§ What you should do
The expected output is the first line of the data below and every line after it, up to and including the line containing "Click the Print", each reproduced exactly.

+===+

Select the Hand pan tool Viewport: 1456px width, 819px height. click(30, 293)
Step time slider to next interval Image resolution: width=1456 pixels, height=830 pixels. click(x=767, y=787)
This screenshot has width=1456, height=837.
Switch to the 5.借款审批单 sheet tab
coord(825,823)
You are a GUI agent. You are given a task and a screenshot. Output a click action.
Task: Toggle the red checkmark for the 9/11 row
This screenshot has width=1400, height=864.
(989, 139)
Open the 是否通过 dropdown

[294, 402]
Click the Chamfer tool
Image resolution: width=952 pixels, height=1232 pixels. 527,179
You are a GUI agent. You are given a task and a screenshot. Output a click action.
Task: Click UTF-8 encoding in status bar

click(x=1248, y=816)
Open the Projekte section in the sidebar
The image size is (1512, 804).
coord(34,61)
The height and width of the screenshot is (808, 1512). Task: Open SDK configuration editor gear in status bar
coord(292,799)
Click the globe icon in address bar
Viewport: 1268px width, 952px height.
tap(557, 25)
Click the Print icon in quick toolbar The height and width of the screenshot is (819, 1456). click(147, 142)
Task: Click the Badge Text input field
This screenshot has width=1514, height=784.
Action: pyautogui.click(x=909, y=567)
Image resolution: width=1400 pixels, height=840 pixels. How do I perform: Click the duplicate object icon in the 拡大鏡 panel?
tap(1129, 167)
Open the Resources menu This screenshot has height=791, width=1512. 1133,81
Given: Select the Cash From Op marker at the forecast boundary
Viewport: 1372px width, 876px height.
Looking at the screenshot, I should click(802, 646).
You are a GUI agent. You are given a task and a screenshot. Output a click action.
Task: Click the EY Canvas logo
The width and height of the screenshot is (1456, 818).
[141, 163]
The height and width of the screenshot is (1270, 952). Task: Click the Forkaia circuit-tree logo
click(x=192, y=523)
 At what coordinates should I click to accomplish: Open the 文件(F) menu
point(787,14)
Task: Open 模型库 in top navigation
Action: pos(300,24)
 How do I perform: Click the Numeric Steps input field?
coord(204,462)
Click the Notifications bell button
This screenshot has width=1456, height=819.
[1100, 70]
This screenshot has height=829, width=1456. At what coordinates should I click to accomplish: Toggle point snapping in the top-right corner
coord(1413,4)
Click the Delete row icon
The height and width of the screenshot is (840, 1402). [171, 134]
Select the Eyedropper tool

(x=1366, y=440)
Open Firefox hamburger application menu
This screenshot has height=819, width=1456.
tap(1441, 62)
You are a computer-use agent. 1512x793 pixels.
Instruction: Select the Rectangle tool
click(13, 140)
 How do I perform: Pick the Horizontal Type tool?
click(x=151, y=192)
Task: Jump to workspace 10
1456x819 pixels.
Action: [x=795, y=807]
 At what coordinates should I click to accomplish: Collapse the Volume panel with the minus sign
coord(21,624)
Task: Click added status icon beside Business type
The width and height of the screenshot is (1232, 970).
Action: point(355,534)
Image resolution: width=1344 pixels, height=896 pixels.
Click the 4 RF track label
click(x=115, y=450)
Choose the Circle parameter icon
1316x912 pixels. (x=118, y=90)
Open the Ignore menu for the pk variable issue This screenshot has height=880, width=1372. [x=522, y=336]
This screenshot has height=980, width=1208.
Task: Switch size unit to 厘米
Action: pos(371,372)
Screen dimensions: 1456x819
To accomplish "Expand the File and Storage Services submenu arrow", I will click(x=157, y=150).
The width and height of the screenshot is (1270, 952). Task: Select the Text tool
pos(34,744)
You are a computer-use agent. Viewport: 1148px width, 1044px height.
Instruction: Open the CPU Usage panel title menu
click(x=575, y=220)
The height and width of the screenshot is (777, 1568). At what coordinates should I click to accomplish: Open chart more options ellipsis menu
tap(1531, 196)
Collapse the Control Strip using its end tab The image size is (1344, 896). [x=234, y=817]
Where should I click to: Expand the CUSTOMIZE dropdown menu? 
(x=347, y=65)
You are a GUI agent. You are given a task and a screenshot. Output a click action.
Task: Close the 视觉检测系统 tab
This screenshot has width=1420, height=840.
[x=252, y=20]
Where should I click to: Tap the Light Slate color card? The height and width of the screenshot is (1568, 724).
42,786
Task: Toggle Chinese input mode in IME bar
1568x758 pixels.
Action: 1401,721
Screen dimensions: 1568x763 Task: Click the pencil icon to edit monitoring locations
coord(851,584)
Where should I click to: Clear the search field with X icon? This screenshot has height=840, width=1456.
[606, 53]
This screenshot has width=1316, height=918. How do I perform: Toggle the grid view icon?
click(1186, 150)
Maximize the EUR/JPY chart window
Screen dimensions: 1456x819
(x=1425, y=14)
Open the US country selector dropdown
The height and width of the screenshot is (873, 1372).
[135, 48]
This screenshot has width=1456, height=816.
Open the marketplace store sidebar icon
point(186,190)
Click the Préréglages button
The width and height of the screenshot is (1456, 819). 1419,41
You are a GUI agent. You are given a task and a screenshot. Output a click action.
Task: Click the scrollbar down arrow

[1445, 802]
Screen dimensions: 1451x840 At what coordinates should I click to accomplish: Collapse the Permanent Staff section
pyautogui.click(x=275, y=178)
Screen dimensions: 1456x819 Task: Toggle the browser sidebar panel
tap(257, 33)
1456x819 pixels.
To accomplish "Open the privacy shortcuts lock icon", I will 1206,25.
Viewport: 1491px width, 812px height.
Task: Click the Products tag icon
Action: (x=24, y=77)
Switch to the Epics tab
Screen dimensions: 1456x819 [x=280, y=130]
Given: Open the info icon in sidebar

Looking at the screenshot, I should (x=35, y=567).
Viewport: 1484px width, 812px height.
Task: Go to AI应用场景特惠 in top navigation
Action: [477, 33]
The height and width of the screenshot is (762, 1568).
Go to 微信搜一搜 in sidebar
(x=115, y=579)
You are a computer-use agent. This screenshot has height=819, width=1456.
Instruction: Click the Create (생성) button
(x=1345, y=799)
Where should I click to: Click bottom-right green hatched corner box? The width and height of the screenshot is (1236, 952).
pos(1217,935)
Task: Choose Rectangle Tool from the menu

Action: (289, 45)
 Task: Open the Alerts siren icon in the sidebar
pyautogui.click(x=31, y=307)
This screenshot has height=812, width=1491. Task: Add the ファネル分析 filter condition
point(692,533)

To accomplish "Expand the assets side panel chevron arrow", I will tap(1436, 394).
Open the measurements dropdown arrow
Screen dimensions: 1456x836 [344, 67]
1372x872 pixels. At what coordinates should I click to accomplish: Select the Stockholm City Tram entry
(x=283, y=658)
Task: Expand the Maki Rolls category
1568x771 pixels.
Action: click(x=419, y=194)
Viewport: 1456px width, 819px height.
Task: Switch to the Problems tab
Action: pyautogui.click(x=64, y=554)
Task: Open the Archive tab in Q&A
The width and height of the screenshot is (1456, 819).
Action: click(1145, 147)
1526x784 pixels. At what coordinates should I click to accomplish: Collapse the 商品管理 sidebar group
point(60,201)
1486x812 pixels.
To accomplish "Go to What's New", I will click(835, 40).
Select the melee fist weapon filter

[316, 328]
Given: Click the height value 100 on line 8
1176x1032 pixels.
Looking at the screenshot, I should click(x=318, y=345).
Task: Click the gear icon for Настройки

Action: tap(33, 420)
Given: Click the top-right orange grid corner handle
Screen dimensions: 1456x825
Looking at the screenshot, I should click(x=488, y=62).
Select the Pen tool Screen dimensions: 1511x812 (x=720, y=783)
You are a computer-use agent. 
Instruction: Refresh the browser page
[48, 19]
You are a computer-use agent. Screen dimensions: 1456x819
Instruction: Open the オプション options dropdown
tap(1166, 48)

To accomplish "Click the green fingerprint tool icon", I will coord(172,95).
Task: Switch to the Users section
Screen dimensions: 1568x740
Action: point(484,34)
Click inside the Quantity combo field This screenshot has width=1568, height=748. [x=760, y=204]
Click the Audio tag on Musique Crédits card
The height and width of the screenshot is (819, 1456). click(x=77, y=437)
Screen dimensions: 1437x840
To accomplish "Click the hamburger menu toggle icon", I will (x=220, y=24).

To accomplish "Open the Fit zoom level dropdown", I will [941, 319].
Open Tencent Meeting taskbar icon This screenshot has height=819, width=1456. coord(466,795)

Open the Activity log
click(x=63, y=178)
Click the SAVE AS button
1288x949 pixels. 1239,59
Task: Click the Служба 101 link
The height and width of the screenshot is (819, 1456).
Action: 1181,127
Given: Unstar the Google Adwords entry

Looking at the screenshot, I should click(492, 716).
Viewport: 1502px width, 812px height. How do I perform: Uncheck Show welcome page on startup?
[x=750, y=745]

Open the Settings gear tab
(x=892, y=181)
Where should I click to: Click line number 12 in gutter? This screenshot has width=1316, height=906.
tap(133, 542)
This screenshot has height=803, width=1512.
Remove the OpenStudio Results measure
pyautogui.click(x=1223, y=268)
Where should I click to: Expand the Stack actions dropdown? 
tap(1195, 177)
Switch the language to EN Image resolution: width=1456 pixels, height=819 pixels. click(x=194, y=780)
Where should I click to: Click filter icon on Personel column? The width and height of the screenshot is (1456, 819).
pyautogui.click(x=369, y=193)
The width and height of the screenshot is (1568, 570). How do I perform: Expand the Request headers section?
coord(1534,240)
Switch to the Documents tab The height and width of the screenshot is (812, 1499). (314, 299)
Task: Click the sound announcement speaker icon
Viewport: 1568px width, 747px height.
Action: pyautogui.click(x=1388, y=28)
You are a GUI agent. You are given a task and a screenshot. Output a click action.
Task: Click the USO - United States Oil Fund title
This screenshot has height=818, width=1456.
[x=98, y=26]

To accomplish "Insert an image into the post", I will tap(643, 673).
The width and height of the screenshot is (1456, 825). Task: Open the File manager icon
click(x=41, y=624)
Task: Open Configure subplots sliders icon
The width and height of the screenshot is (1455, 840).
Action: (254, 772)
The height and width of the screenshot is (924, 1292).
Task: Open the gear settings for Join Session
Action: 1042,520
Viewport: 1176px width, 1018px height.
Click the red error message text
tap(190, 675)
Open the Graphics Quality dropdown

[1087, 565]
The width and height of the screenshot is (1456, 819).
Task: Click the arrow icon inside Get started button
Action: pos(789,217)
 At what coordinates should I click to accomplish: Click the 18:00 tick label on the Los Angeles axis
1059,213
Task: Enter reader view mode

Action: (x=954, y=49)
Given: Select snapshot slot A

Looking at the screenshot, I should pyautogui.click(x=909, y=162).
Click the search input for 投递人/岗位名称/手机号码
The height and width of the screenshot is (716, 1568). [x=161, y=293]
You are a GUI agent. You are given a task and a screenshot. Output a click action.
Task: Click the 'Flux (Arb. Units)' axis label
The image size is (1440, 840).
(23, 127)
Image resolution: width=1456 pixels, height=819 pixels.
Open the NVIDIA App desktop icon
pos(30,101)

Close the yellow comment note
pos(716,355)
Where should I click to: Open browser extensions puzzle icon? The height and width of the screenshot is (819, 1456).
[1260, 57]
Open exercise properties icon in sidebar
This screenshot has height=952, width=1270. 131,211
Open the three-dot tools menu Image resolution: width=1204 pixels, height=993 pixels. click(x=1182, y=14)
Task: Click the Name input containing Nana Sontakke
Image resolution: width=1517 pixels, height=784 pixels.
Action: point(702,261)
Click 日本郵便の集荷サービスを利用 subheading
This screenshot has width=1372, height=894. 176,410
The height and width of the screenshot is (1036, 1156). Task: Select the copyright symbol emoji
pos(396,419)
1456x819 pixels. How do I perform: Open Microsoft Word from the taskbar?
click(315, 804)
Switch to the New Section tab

+===+

§ Result of this task
Select the Hand pan tool Viewport: 1456px width, 819px height. click(30, 293)
Step time slider to next interval Image resolution: width=1456 pixels, height=830 pixels. click(x=767, y=787)
This screenshot has width=1456, height=837.
Switch to the 5.借款审批单 sheet tab
coord(825,823)
You are a GUI agent. You are given a task and a screenshot. Output a click action.
Task: Toggle the red checkmark for the 9/11 row
This screenshot has width=1400, height=864.
(989, 139)
Open the 是否通过 dropdown

[294, 402]
Click the Chamfer tool
Image resolution: width=952 pixels, height=1232 pixels. 527,179
You are a GUI agent. You are given a task and a screenshot. Output a click action.
Task: Click UTF-8 encoding in status bar

click(x=1248, y=816)
Open the Projekte section in the sidebar
The image size is (1512, 804).
coord(34,61)
The height and width of the screenshot is (808, 1512). Task: Open SDK configuration editor gear in status bar
coord(292,799)
Click the globe icon in address bar
Viewport: 1268px width, 952px height.
tap(557, 25)
Click the Print icon in quick toolbar The height and width of the screenshot is (819, 1456). click(147, 142)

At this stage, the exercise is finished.